WRITTEN REQUEST
Count the lines of the records that contain the string "Name". Reply with the number only.

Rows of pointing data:

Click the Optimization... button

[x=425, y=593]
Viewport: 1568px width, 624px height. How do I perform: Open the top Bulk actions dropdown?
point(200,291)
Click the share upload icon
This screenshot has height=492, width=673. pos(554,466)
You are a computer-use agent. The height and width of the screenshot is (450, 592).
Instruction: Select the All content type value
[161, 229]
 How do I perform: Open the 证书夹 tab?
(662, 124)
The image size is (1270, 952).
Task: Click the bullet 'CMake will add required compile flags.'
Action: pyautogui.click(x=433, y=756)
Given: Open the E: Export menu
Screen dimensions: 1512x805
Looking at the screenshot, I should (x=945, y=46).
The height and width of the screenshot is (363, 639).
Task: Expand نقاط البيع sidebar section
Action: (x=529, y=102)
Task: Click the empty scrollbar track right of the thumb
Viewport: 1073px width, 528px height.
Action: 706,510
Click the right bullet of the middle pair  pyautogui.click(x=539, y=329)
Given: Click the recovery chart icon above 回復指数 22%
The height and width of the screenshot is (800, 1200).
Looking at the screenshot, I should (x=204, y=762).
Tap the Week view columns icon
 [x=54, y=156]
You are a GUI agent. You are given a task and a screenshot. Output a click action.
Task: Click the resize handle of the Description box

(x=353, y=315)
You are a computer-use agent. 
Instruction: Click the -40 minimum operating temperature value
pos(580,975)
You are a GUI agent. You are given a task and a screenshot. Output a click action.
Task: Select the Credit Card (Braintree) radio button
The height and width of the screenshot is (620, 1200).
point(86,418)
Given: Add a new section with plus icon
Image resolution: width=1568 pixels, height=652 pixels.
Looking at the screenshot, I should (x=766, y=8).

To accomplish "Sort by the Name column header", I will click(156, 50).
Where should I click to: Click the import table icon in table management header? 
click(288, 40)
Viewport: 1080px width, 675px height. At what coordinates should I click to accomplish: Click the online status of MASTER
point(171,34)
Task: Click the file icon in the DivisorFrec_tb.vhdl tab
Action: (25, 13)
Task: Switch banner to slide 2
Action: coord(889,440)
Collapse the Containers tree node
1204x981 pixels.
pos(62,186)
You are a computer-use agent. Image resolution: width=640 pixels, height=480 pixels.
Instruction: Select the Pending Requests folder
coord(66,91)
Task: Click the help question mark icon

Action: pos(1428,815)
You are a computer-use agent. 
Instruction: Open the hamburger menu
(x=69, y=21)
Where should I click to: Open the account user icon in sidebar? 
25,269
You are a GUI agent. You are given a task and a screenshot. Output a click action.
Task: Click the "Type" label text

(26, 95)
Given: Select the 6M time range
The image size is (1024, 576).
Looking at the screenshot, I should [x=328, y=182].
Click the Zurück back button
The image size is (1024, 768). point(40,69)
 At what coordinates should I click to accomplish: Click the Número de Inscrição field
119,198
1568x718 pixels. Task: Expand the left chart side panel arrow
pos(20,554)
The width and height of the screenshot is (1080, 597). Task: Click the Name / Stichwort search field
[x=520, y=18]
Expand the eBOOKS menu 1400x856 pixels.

SOLVED EXERCISE
2